# PROVIDED DATA
• • • • • • •

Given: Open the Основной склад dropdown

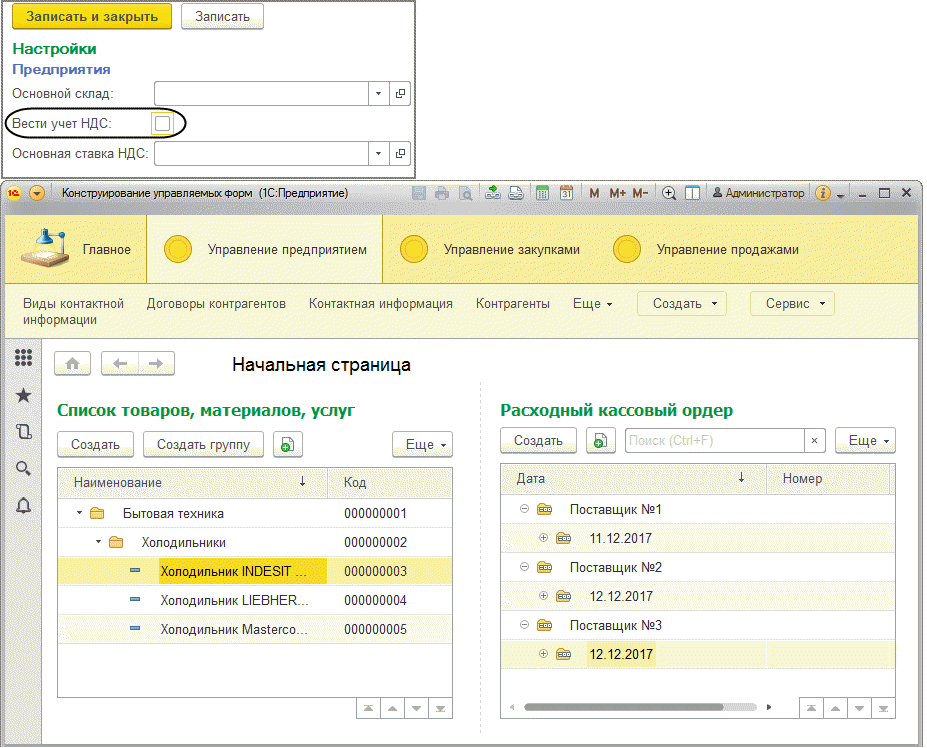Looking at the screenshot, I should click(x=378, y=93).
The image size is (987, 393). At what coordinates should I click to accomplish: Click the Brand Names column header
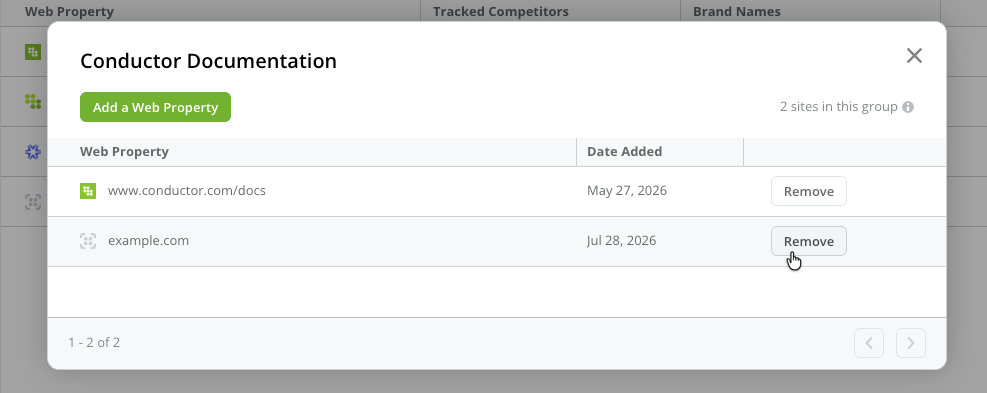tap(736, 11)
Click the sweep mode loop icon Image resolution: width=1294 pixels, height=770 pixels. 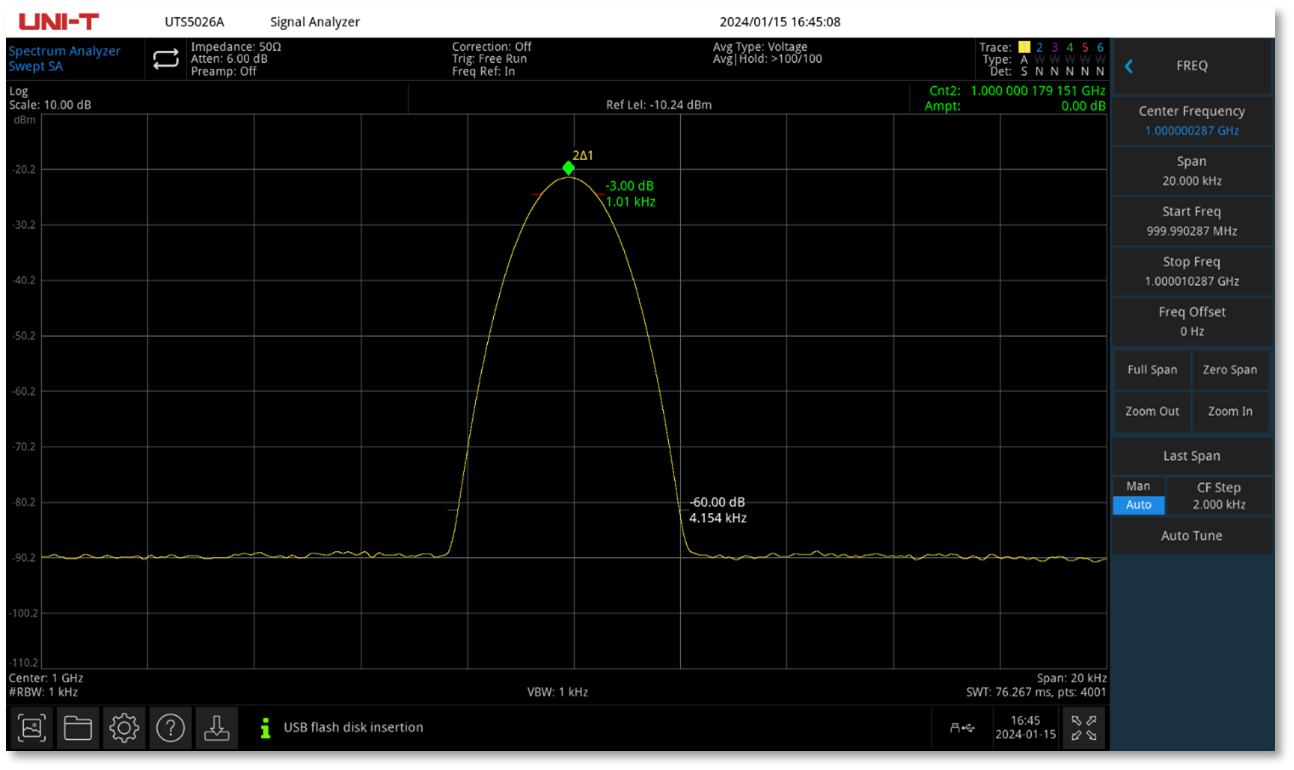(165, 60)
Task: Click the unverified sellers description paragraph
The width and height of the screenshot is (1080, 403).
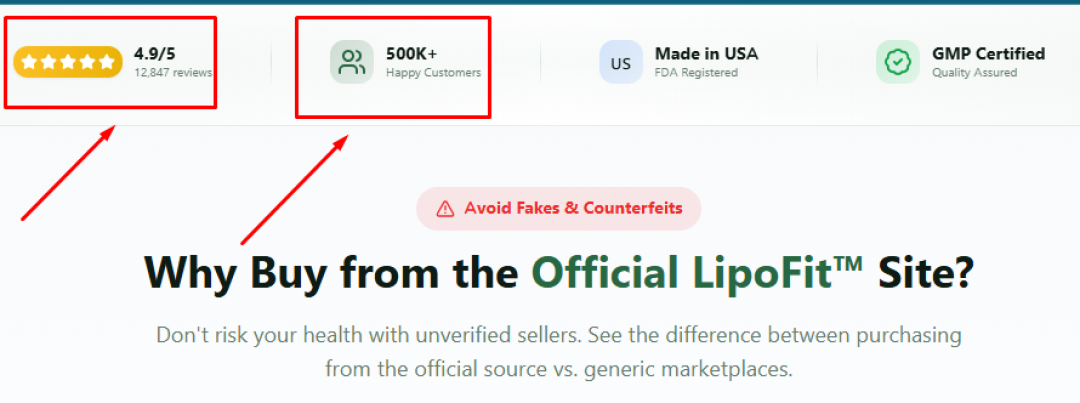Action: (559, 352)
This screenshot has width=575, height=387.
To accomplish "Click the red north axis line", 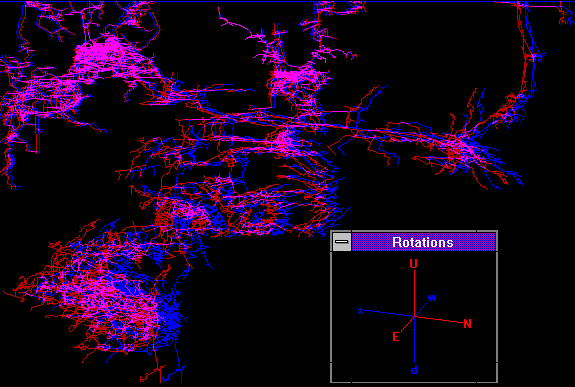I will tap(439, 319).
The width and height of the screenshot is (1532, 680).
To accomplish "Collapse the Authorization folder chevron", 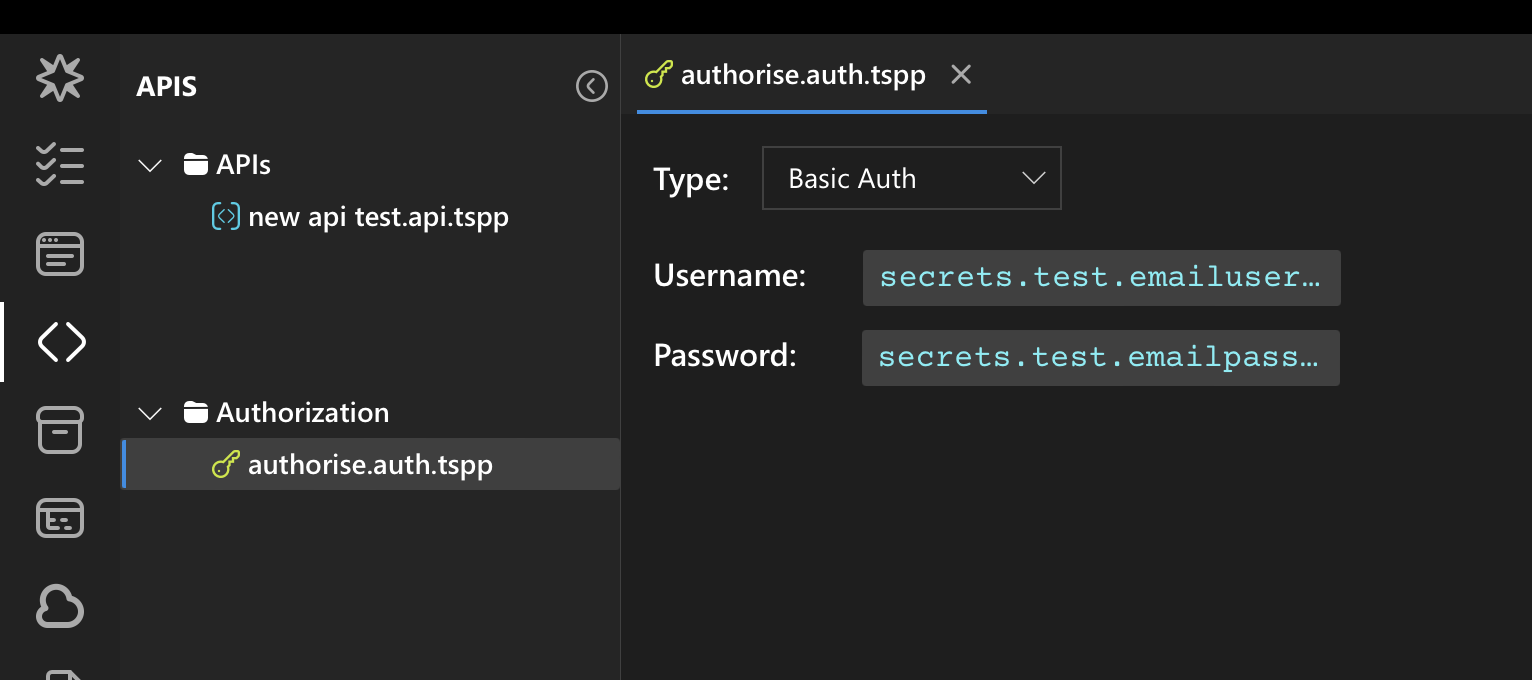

• • • • • • •

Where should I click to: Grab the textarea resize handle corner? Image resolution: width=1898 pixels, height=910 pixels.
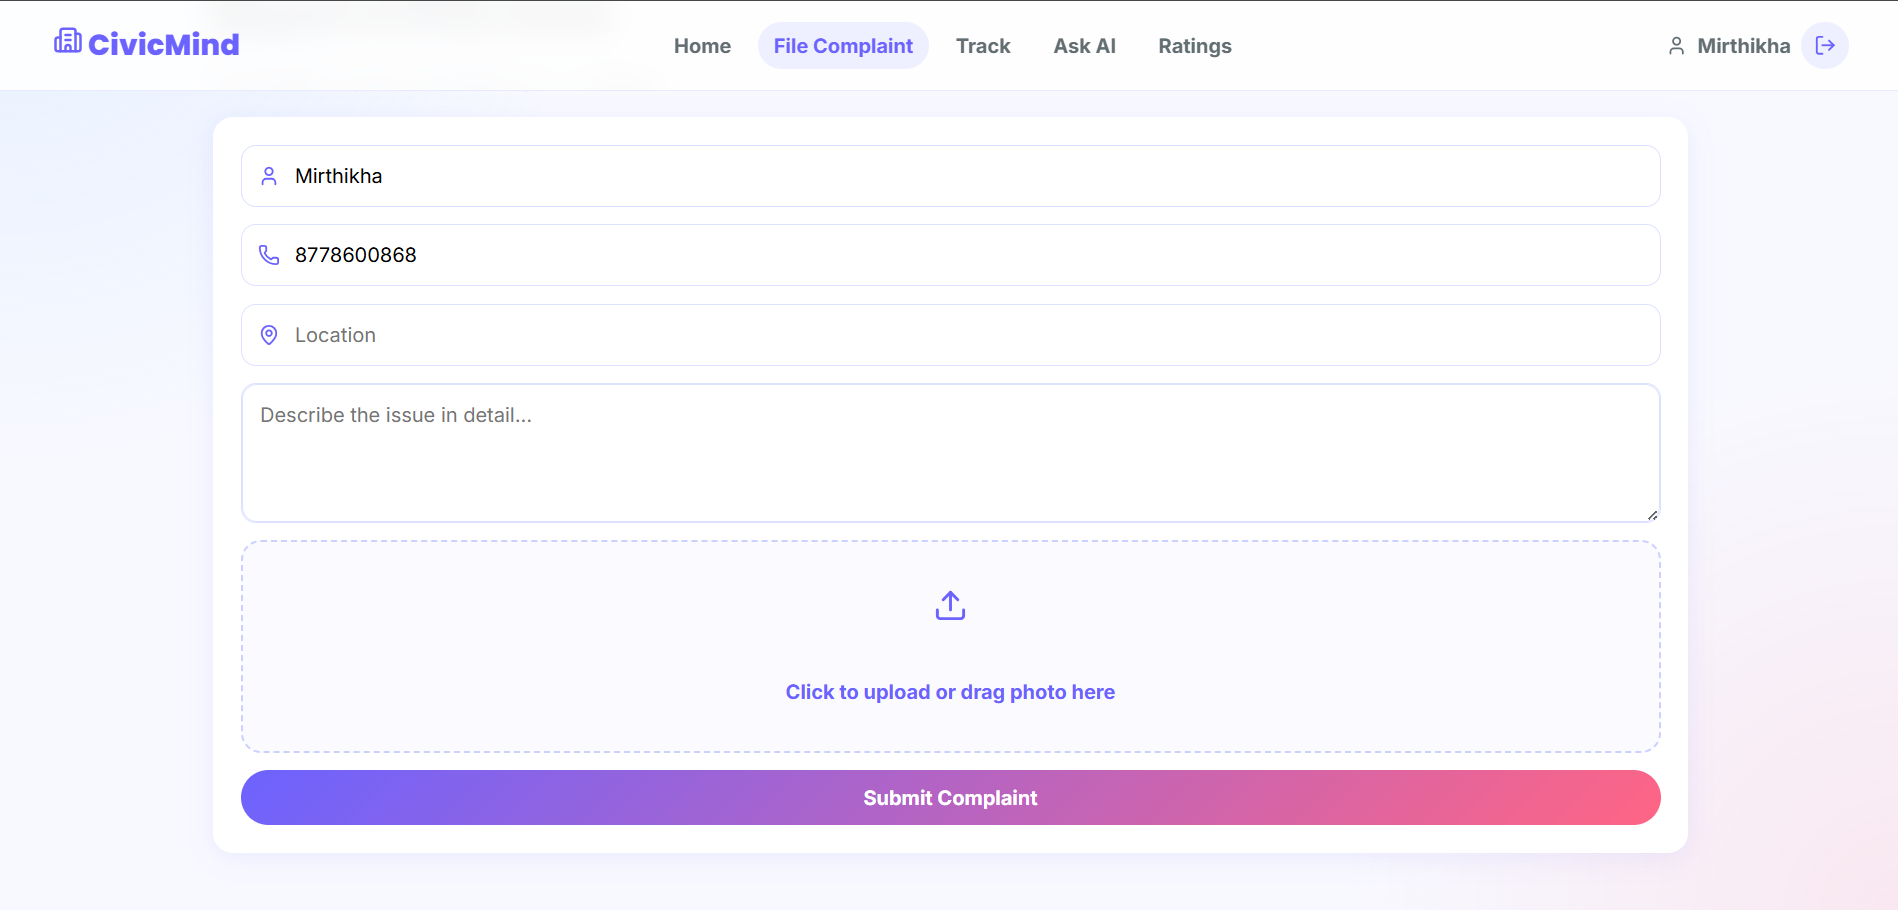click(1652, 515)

• • • • • • •

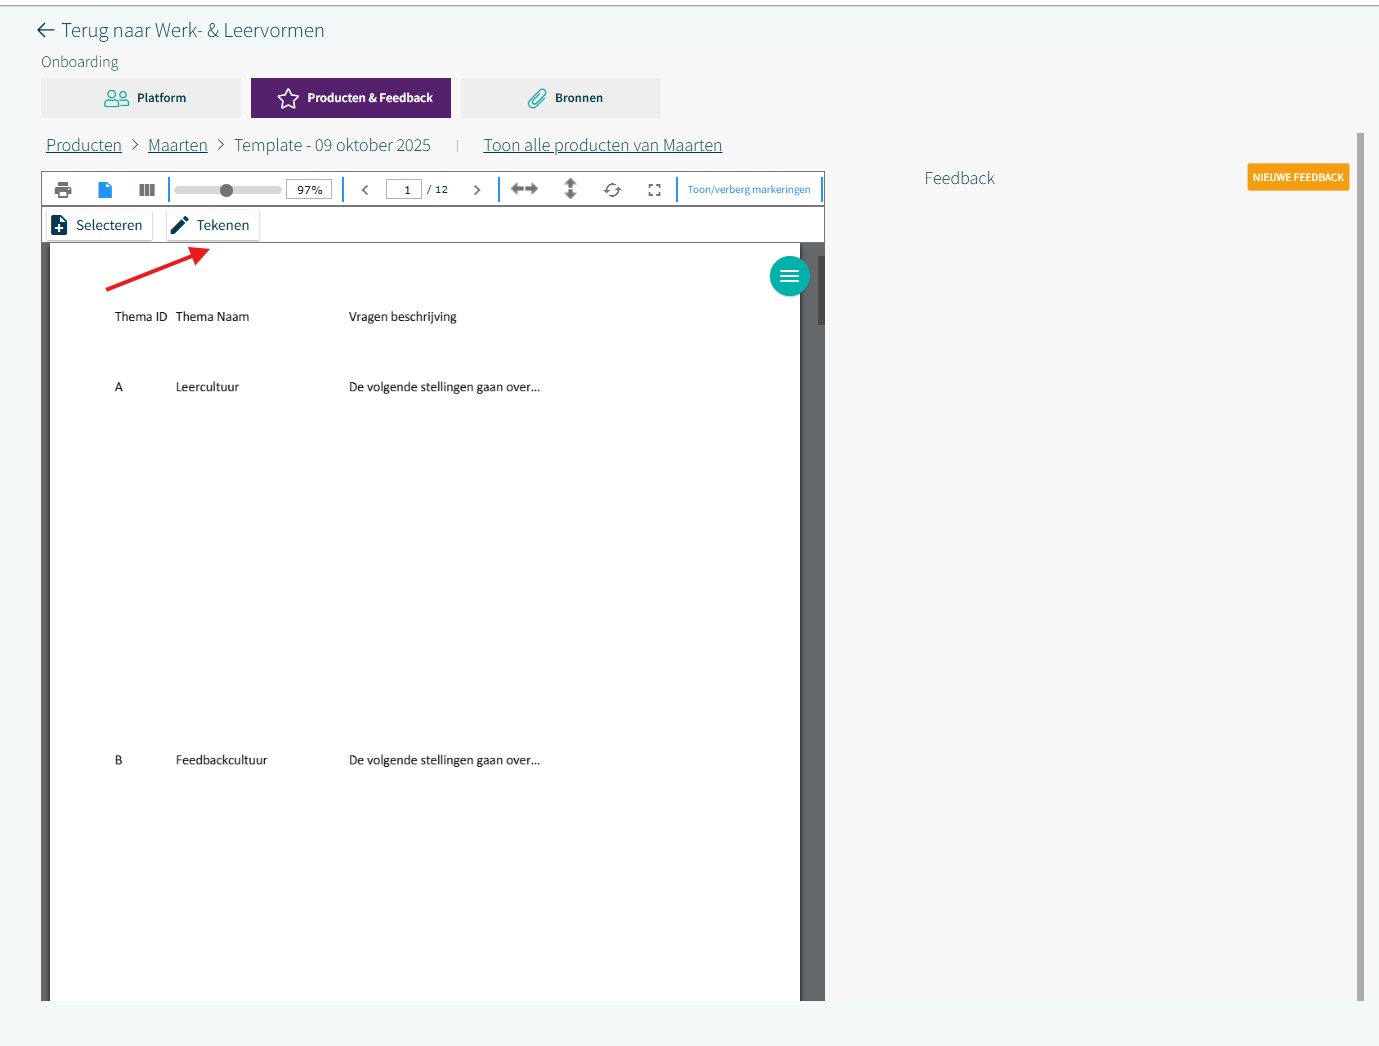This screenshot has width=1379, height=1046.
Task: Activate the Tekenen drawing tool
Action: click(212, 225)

• • • • • • •

# PROMPT
Your answer should consist of the lines above between those holding "The width and height of the screenshot is (1532, 680)." and "the Authorization folder", inclusive, reproduced word for word and without pictures.

# ANSWER SECTION
The width and height of the screenshot is (1532, 680).
To accomplish "Collapse the Authorization folder chevron", 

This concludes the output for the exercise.